Wednesday, April 24, 2024

Miniature violets not blooming

Question:  I purchased a couple of your miniature violets, ‘Rob’s Whoa Nellie’ and ‘Rob’s Cool Fruit’, about five months ago.  I have both plants under florescent lights at my office.  They get 8-plus hours of light, are both on reservoirs, with violet food.  They have lots of leaves, in fact, they have an abundance of sucker leaves that keep coming up in the middle, but not one bloom.  What do you suggest I do to help them?

Answer:  You’re right, they should have bloomed long ago.  There seem to be two possible problems.  First, how close are the florescent lights to the plants?  If these are ceiling lights used to illuminate the office, they are not getting nearly enough light to bloom well.  For miniature violets, a two-tube florescent light fixture needs to be within 8-12″ of the plant surface, for 12-13 hours a day–less if there is good supplemental light provided by windows in the office.  If this is the case, you need to find a way of providing more light for your plants.  How about a small table-top light fixture for the top of that filing cabinet in the corner?
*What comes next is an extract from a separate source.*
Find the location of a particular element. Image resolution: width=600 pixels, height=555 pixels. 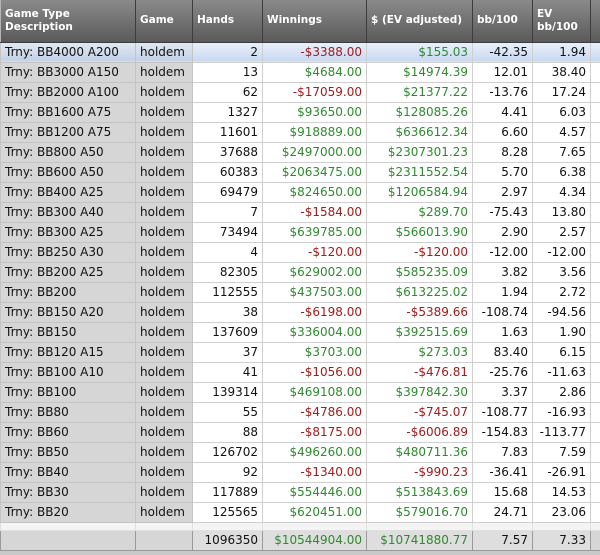

table-cell: -$6198.00 is located at coordinates (314, 312).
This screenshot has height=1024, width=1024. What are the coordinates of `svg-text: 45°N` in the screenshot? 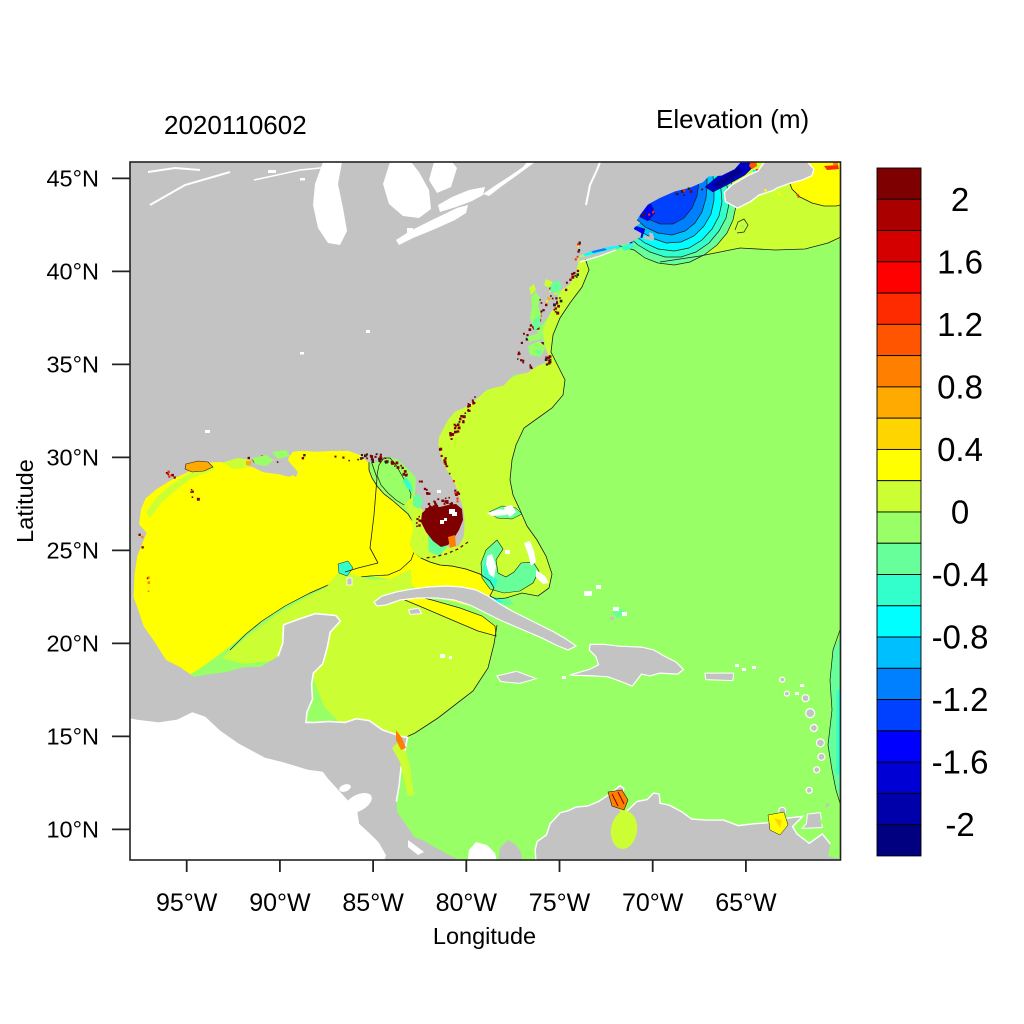 It's located at (72, 179).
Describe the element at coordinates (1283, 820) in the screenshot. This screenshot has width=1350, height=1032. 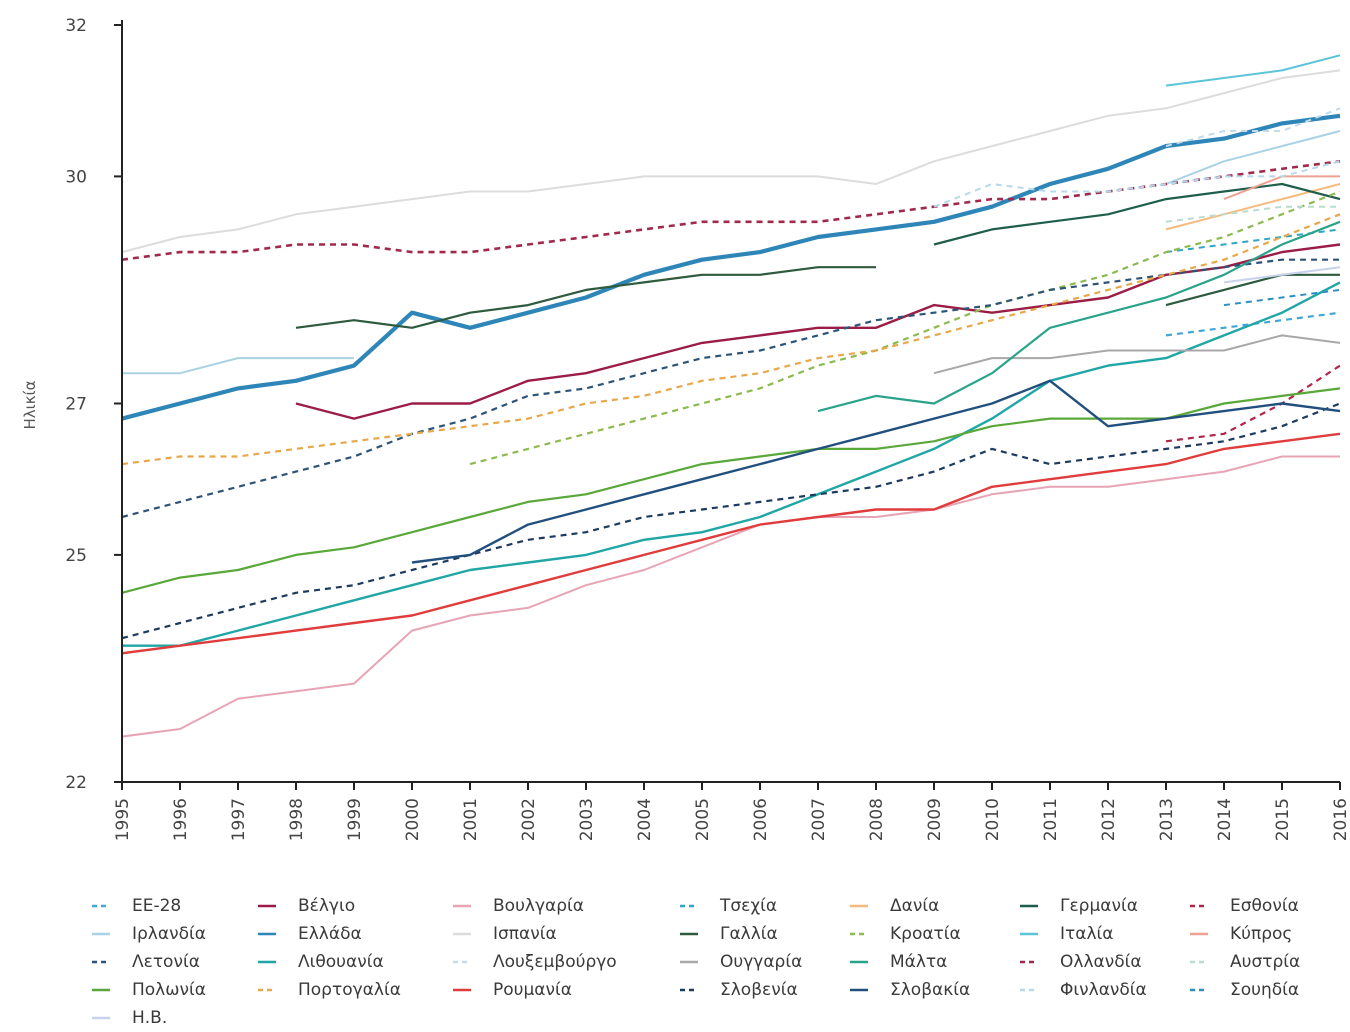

The second problem is those “abundance of sucker leaves” in the middle of the plant.  Suckers and blooms tend to be mutually exclusive.  More of one means less of the other.  Be diligent in removing any growth from the leaf axils that you know isn’t a flower bud.  Why they are appearing in the “center” is another problem.  These are the worst kind of suckers, since they can’t be easily removed without damaging the true growing center of the plant.  Often, they will appear when the growing center of the plant is damaged (by accident or neglect), or otherwise can no longer grow.  Other times, it is simply a genetic characteristic of the plant, though we’ve never found these two varieties to have this problem.  If suckers are continued to be produced from the center of the plant, despite your attempts to remove them, you have two choices.  If the suckers are being produced due to the center having been damaged, allow one of these suckers to fully develop, then start another plant from it.  If the condition is genetic, there’s not much you can do besides surrender–it will likely continue to produce these “crown” suckers.